## Problem statement:
With the records below as your source, retype each line exactly from the top down to the line that contains "Tap the blue", and include that line.

•••••

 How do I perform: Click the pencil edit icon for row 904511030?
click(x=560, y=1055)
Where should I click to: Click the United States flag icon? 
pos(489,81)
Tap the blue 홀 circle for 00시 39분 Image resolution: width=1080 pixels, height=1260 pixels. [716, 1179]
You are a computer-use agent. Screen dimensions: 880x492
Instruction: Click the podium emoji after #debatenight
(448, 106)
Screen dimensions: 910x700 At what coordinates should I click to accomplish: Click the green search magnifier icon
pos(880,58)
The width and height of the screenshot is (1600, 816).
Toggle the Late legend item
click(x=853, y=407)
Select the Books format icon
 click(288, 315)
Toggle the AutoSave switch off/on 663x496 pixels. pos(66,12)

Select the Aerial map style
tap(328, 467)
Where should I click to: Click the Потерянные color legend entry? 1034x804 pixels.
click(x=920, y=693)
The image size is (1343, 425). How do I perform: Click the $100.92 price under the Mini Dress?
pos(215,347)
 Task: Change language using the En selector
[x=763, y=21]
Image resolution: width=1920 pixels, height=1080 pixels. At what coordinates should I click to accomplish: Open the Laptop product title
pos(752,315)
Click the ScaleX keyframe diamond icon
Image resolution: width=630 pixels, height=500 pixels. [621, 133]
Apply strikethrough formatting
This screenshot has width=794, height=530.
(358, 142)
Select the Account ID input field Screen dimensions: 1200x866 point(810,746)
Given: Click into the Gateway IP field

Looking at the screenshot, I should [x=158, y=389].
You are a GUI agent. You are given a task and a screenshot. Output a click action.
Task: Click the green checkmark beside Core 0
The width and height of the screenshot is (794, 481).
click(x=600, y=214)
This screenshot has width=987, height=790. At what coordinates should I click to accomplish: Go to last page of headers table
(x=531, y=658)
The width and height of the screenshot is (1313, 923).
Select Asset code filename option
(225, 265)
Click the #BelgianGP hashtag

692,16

•••••

## Reply to the task:
 How do I perform: Click the pencil edit icon for row 904511030?
click(x=560, y=1055)
Where should I click to: Click the United States flag icon? 
pos(489,81)
Tap the blue 홀 circle for 00시 39분 Image resolution: width=1080 pixels, height=1260 pixels. [716, 1179]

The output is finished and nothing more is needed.